留年が怖かったが

 私が通っていた高校には、成績不振者に対して容赦なく留年させる教師が一部にいて、非常に恐怖を感じていた。今でも、夢に見るくらいだ。
 しかし、高校は義務教育ではなく、未成年とはいえ、自分で選んで通ったわけであるし、私は普通科であったが、普通科での教科を修めるのは当然のことなので、留年に恐怖していたというのは、まったく自分の怠惰によるものであったわけだ。

 しかし、小中学校は義務教育であり、公立校であれば、さまざまな資質を持つ子どもが入学してきて、教育の機会を与えられる。

 「子どもの持っている能力を、学校の教科というごく限られた物差しだけで計ってはいけない」という考え方は、もう何十年も昔から「画一教育」「受験戦争」「偏差値」「マークシート」など教育に関する新しい言葉や方式が出るたびに、繰り返し言われている。

 繰り返し言っても、子どもの個性を認めたくない人、子どもが自分独自の考えを持つことが怖い人、大人は無条件に偉いと思っている人、子どもは無条件に愚かだと思っている人、組織に唯々諾々と従う人だけを作り上げたい人、公教育のための公費に予算を割きたくない人、教育に関心があるように見えながらそもそも本人も気づいておらずに教育に無関心な人、などなど、一部には子どもを持つ親も含めた大人たちによって、踏みつぶされてきた。

 小中学生で、学校の教科を修められない子どもには、その子どもそれぞれが持っているさまざまな原因がある。資質、環境、生育史、その他いろいろな原因があるから、その子どもそれぞれでその問題を、専門家が解析しなければならない。

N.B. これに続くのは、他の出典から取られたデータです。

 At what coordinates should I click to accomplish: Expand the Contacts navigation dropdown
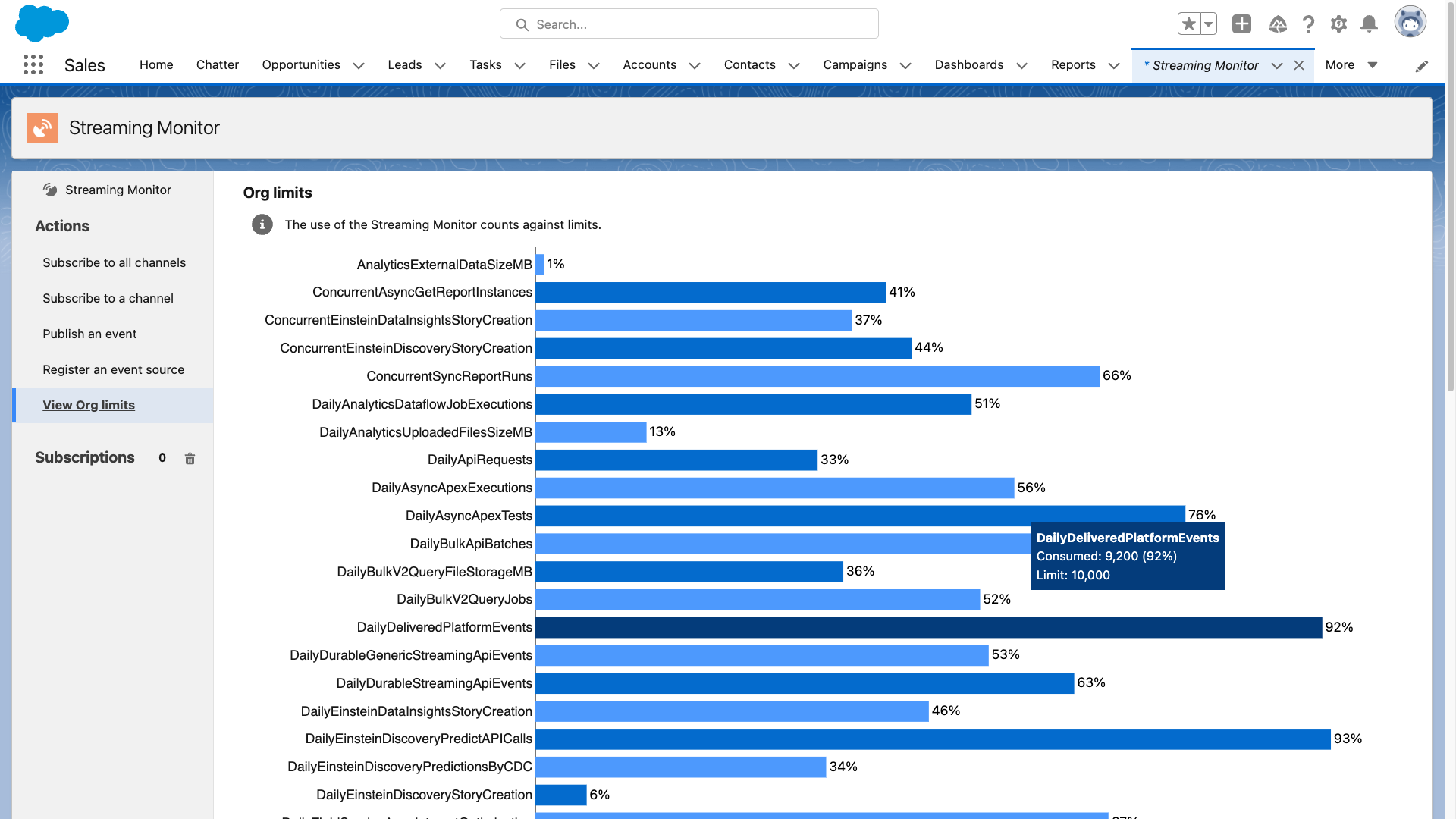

 あるいはまた、ある教科がどうしてもできない子どもがいて、場合によっては何らかの原因でその教科を一定の水準まで引き揚げるのがほとんど不可能なことも当然にある。
 そうした場合に、どうしてもその教科を、本人に対して相当なストレスを与えてでも、ある水準まで持っていく理由が、本当にあるだろうか。
 
 さまざまな資質を持ち、生育史を持ち、それぞれの環境の中にいる子どもを、きめ細かく教育するには、マンパワーが最大の力になるはずだ。極めて明快に言うならば、それは教職員の数と資質である。
 もちろん、方法論を発展させて、より有効な教育システムを構築することも必要だ、それはやはりマンパワーであるし、費用でもある。

 修められないのは、単純に子どもの“やる気”の有無だと考えている人がいるとしたら、そういう存在は、世の中の子どもにとって、最大の禍である。
 そして、そういう考えの人が、何かにつけて“単純化した言葉”や“恐怖”によって人を動かそうとするのは、古今東西のならいである。

 マンパワーをかけず、費用をかけず、その子どもに相当なストレスを与えても、一生涯にわたって消えることのない傷を受けさせても、学級や学校や地域や家族や親戚の中で親ともども孤立させても、それでも、ある教科を何が何でも修めさせる方法や必要があるというのだろうか。
 その方法が「小中学生の留年」であるとするなら、これこそ本当に恐怖すべきことである。